▶ **Task description**: Reproduce only the lines that run from the line containing "Click the total ingreso value 556" to the end of the entries below, exactly as they stand.

▶ **Data provided**:
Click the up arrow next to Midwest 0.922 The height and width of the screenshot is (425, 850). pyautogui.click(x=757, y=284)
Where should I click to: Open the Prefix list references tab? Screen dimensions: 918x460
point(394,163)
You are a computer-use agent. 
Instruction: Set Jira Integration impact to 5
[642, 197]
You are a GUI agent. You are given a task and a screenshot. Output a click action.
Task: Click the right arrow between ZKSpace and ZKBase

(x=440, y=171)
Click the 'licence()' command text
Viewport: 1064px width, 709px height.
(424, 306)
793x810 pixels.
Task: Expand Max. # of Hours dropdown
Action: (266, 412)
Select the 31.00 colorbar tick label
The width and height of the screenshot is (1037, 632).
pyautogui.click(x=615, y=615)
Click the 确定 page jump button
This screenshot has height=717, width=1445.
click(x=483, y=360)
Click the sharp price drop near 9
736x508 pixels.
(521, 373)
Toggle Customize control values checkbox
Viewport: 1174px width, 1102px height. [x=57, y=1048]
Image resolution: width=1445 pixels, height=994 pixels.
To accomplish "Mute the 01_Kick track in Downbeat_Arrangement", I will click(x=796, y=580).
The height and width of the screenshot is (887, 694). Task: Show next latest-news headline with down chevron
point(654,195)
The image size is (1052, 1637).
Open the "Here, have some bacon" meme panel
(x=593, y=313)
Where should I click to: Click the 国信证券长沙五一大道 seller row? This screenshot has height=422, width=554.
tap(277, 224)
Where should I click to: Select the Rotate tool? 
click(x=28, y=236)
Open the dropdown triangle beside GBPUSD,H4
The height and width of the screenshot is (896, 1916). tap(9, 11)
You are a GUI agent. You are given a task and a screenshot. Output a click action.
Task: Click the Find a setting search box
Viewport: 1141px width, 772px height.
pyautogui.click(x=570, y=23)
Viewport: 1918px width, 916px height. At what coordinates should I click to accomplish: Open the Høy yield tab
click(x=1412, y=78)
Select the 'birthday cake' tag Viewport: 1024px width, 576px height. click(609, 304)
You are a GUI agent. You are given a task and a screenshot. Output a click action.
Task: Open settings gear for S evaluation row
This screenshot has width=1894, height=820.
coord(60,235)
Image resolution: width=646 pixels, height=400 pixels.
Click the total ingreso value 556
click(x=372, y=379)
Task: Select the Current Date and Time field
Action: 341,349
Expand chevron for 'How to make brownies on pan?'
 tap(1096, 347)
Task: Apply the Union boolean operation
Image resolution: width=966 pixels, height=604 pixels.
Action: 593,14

▶ **Answer for this exercise**:
Click the total ingreso value 556
click(x=372, y=379)
Task: Select the Current Date and Time field
Action: 341,349
Expand chevron for 'How to make brownies on pan?'
 tap(1096, 347)
Task: Apply the Union boolean operation
Image resolution: width=966 pixels, height=604 pixels.
Action: 593,14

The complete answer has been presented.